Objective This study was designed to investigate whether necroptosis is involved in the pathogenesis of chemoradiation-induced oral mucositis in a murine model and whether 1-palmitoyl-2-linoleoyl-3-acetyl-rac-glycerol (PLAG) ameliorates this disorder. Materials and Methods A chemoradiation-induced oral mucositis model was established by treating mice with concurrent 5-fluorouracil (100 mg/kg, i.p.) and head and neck X-irradiation (20 Gy). Phosphate-buffered saline or PLAG (100 mg/kg or 250 mg/kg, p.o.) was administered daily. Body weights were recorded daily, and mice were sacrificed on Day 9 for tongue tissue analysis. Results On Day 9, chemoradiotherapy-treated (ChemoRT) mice had tongue ulcerations and experienced significant weight loss (Day 0:26.18 +/- 1.41 g; Day 9:19.44 +/- 3.26 g).
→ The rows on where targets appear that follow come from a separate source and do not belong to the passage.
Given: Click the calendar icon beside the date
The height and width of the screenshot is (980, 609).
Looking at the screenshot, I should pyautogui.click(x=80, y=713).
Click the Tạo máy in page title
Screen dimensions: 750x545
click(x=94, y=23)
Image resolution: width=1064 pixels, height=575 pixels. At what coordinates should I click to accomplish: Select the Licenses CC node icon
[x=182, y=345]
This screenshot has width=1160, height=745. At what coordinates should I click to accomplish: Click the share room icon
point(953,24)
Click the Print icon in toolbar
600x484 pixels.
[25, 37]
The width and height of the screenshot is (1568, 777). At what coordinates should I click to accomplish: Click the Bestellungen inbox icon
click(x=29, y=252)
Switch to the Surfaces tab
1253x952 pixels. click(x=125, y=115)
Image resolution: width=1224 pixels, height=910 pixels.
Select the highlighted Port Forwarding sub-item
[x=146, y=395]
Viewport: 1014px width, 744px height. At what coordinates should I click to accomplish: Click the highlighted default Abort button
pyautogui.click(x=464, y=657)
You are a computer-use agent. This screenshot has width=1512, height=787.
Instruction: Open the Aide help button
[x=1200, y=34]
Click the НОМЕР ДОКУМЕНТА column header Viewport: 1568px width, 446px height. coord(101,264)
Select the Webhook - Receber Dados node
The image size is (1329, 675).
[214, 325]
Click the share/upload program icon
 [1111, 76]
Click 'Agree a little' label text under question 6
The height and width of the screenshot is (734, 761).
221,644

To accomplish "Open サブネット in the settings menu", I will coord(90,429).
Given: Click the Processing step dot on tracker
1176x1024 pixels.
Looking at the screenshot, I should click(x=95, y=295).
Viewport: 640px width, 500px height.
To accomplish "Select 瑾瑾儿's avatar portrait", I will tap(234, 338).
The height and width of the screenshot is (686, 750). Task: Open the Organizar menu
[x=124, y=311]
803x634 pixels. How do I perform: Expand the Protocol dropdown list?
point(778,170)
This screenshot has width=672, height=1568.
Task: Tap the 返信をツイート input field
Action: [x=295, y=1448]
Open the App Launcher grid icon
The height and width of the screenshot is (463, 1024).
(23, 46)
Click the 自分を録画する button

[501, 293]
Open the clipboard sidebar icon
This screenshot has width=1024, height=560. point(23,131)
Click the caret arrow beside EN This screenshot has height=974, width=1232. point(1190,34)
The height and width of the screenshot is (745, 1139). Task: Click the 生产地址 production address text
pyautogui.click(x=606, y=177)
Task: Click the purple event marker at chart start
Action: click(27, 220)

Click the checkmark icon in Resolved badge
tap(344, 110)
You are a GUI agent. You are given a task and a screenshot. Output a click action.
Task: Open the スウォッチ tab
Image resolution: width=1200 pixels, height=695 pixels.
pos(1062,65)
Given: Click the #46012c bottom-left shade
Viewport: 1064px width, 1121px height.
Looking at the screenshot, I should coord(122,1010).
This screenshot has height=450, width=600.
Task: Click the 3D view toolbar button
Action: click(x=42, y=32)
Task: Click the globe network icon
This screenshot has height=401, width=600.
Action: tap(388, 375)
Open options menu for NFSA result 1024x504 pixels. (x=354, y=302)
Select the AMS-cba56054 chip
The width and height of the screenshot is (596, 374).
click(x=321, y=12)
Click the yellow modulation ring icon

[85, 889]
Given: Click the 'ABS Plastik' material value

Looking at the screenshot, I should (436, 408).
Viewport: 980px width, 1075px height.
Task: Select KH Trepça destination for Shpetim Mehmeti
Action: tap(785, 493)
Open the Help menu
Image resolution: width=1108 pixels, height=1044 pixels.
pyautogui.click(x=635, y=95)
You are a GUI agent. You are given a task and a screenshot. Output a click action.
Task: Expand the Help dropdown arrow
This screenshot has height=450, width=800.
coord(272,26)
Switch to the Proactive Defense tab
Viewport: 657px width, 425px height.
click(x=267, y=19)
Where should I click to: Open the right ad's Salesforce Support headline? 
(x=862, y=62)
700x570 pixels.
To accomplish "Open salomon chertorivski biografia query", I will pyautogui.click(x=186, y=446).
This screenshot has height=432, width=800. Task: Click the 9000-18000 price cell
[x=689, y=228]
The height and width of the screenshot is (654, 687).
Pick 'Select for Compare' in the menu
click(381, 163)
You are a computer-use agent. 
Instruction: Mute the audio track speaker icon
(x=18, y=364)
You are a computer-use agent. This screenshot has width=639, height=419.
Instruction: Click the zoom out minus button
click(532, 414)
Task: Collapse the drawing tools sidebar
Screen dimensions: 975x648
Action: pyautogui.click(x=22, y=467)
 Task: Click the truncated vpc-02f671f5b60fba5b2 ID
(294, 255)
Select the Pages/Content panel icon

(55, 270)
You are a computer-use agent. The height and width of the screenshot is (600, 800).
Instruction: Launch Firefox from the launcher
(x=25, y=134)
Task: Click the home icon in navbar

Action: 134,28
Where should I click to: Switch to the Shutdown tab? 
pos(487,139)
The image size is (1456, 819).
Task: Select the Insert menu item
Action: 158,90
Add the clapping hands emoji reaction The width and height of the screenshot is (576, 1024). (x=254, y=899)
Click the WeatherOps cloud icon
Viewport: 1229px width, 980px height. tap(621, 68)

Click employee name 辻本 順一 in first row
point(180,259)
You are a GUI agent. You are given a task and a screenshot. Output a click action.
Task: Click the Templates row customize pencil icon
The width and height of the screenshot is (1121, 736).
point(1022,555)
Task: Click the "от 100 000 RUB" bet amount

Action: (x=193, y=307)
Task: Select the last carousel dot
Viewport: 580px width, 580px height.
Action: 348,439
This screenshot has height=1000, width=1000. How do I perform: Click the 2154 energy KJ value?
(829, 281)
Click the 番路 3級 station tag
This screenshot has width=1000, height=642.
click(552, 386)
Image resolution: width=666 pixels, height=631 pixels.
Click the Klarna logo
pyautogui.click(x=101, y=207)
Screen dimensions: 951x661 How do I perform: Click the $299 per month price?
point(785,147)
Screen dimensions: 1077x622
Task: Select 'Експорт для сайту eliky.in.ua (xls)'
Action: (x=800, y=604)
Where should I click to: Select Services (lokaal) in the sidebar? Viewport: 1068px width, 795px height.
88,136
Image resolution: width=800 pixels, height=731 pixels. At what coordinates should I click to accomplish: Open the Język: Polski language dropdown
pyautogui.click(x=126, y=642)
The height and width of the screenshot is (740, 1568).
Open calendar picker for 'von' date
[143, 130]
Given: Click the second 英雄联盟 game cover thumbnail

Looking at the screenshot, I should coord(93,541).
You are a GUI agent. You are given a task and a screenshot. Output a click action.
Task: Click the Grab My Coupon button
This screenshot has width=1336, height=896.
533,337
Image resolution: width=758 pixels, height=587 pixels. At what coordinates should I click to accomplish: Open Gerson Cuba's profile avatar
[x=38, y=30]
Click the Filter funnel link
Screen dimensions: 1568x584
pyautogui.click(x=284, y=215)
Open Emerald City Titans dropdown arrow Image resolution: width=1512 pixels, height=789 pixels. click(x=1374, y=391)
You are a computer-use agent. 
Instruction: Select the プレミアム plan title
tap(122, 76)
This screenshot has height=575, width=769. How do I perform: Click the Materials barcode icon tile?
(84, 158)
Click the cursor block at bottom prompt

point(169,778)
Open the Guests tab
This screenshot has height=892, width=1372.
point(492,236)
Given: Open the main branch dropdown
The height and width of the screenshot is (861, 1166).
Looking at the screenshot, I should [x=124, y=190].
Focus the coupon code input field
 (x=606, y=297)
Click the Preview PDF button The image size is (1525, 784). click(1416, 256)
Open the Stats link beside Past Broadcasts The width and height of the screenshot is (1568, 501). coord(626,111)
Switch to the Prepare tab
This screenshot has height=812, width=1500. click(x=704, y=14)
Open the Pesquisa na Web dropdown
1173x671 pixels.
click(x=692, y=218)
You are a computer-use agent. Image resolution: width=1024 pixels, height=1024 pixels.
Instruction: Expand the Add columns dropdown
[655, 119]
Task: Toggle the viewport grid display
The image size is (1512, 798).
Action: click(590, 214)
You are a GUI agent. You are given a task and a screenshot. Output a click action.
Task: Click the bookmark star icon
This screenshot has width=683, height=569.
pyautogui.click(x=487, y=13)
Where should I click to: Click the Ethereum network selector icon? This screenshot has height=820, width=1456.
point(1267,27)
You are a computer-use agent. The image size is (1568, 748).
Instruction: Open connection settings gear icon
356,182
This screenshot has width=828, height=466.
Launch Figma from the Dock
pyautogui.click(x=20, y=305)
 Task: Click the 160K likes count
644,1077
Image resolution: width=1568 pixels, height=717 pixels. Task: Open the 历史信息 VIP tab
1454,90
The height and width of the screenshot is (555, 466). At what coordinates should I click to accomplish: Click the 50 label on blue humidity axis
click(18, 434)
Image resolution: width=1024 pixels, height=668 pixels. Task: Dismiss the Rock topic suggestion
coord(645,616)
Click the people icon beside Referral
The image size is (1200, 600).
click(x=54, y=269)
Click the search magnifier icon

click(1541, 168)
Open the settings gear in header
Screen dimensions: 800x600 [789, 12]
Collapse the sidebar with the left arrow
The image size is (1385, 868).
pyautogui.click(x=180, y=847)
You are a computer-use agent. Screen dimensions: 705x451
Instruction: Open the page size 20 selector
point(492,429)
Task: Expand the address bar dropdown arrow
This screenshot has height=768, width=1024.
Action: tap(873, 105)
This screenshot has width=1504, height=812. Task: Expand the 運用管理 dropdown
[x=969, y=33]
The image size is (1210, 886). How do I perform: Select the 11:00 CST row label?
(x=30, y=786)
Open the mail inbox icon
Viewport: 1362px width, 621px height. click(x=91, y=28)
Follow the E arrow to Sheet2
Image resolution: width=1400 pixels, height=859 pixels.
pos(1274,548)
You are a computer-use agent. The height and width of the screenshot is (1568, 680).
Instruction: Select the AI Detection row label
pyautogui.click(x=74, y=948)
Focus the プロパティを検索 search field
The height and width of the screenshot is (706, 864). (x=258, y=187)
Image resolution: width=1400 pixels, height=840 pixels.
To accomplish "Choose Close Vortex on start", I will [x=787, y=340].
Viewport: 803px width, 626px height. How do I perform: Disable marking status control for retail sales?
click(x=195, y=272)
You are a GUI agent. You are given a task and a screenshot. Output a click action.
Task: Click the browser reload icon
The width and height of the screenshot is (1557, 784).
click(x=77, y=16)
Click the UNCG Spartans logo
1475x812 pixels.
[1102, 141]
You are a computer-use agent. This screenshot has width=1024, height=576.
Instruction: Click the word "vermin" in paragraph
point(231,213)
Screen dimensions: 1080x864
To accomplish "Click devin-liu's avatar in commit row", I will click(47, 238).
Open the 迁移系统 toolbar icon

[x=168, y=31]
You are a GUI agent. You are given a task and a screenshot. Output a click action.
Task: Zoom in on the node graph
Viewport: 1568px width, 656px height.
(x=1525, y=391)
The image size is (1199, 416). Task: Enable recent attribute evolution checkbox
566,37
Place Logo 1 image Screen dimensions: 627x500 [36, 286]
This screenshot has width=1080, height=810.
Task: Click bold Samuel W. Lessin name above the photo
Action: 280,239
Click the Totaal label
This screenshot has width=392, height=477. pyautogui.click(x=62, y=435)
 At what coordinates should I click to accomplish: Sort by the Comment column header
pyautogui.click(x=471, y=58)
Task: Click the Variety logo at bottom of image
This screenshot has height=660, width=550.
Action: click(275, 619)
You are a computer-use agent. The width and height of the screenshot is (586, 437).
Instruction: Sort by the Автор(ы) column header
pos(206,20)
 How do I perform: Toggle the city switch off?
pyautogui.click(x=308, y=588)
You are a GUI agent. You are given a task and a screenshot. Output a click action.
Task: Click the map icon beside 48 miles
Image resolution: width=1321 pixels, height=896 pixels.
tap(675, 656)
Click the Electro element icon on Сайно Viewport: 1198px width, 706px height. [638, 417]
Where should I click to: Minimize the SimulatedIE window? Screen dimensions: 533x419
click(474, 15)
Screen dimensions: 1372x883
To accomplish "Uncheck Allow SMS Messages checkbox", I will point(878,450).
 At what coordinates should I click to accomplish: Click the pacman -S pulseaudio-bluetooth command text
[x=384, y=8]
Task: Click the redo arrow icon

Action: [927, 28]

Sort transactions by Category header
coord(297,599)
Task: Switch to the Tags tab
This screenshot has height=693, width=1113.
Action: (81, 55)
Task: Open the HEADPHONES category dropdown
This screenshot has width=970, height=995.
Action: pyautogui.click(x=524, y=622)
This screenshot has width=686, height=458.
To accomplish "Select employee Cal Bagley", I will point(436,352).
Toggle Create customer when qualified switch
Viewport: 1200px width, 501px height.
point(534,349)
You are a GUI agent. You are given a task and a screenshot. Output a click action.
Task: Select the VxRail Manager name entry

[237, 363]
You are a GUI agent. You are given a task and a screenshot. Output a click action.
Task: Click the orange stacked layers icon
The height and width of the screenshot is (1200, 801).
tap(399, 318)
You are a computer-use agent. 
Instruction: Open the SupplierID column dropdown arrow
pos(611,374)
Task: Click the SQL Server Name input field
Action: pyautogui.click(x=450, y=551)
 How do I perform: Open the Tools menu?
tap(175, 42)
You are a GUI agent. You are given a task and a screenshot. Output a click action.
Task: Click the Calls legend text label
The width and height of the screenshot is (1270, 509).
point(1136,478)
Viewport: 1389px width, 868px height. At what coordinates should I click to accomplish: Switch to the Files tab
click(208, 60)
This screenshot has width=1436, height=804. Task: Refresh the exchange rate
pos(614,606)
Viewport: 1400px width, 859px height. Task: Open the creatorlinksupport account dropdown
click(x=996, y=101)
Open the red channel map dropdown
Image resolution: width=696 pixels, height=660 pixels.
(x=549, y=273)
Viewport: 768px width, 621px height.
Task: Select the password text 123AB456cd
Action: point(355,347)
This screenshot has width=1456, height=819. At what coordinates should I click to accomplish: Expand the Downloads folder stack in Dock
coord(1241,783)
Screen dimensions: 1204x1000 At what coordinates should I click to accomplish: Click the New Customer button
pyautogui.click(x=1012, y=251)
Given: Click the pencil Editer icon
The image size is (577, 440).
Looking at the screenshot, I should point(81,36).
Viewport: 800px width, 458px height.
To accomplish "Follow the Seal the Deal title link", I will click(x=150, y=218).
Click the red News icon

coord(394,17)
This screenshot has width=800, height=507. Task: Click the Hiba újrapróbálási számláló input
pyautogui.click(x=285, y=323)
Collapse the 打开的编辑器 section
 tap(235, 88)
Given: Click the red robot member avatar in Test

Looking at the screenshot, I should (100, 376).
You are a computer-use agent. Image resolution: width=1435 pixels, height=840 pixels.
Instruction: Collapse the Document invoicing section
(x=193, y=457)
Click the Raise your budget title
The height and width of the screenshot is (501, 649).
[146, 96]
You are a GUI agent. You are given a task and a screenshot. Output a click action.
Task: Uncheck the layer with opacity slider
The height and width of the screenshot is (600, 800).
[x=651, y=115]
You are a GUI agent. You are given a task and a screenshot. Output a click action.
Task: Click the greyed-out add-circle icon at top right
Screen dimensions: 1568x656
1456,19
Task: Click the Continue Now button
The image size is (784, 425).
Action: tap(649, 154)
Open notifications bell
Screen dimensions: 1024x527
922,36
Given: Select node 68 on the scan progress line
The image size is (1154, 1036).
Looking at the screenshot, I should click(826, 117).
They also had elevated serum macrophage inhibitory protein 2 (MIP-2) (control: 5.57 +/- 3.49 pg/ml; ChemoRT: 130.14 +/- 114.54 pg/ml) and interleukin (IL)-6 (control: 198.25 +/- 16.91 pg/ml; ChemoRT: 467.25 +/- 108.12 pg/ml) levels. ChemoRT-treated mice who received PLAG exhibited no weight loss (Day 0:25.78 +/- 1.04 g; Day 9:26.46 +/- 1.68 g) and had lower serum MIP-2 (4.42 +/- 4.04 pg/ml) and IL-6 (205.75 +/- 30.41 pg/ml) levels than ChemoRT-treated mice who did not receive PLAG. Tongue tissues of mice who received PLAG also displayed lower phosphorylation levels of necroptotic signalling proteins. Conclusion 1-Palmitoyl-2-linoleoyl-3-acetyl-rac-glycerol mitigated chemoradiation-induced oral mucositis by modulating necroptosis.